Peter later elaborated that he could only focus on one at a time—finding work or moving out—and was currently focused on looking for work because living on his own would be a “full time job.”

As with school and work, moving out was consistently discussed as an achievable but challenging milestone that marked entry into adulthood and minimized differences associated with disability:

So what do you think would be the difference between being a teenager and being an adult?

Joey:

Not living with your parents.

Chris:

I would want to live with somebody (if I moved out).

Why is that?

Chris:

I don’t know, I would feel like a grown up man. Like, and also maybe relatives would look up to me as, like, “oh Chris his disability, it’s not ruining his lifestyle.” I don’t know, I don’t wanna feel left out.
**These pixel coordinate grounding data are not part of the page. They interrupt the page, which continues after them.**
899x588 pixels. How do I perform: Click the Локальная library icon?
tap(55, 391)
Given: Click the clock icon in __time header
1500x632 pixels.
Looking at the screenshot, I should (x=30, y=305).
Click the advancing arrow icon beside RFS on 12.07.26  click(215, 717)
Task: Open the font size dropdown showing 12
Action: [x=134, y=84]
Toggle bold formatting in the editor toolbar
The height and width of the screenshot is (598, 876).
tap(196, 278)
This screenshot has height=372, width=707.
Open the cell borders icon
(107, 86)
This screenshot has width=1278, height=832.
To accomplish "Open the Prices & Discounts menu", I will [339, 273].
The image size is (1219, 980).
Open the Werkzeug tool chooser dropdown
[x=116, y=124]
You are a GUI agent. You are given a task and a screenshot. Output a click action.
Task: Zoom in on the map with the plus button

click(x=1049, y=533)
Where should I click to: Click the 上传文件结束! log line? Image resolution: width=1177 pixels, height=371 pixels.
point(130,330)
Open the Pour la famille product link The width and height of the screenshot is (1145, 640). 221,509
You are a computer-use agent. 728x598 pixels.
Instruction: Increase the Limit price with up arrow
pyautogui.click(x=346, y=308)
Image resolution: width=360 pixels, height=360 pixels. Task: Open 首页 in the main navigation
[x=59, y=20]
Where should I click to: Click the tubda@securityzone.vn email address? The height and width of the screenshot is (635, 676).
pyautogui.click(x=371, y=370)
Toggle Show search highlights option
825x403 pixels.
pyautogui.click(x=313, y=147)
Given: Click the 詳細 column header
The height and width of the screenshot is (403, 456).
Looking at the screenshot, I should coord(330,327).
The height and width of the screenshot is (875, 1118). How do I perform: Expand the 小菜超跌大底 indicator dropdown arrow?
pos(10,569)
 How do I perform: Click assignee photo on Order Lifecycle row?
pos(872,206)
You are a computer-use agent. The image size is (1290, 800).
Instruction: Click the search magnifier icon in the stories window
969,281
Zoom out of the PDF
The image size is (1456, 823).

Participants also struggled with their desire for independence and abandoning the expert care provided by their families. In the following, Jean Marc reproduces normative discourses of independence while discussing the difficulties of losing his family as primary caregivers:

Jean Marc Diary:

But the big challenge is accepting the idea that somebody else other than your mom or dad or family will help you out with daily living things. And also, it’s a bit of a learning curve, because you have to learn how to direct your care. But it’s a good experience cuz it lets you become a bit more independent, and not always dependent on your family.

Doing identities: disability

In presenting their stories, participants constructed DMD largely as an individual problem that they addressed in a number of ways. Prominent among these were the attitudinal strategies of “keeping positive.” In doing so, they resisted narratives of pity and “poor quality of life” that permeate health care, education, and the broader community. They emphasized their achievements, particularly scholastic, and credited their personal attitudes and the support of their families in helping them achieve success. The accounts contain very few comments regarding the disabling environment, that is, modifiable structural, material, or attitudinal barriers that contributed to their disablement, suggesting that the participant had not been exposed to disability rights or other political disability discourses.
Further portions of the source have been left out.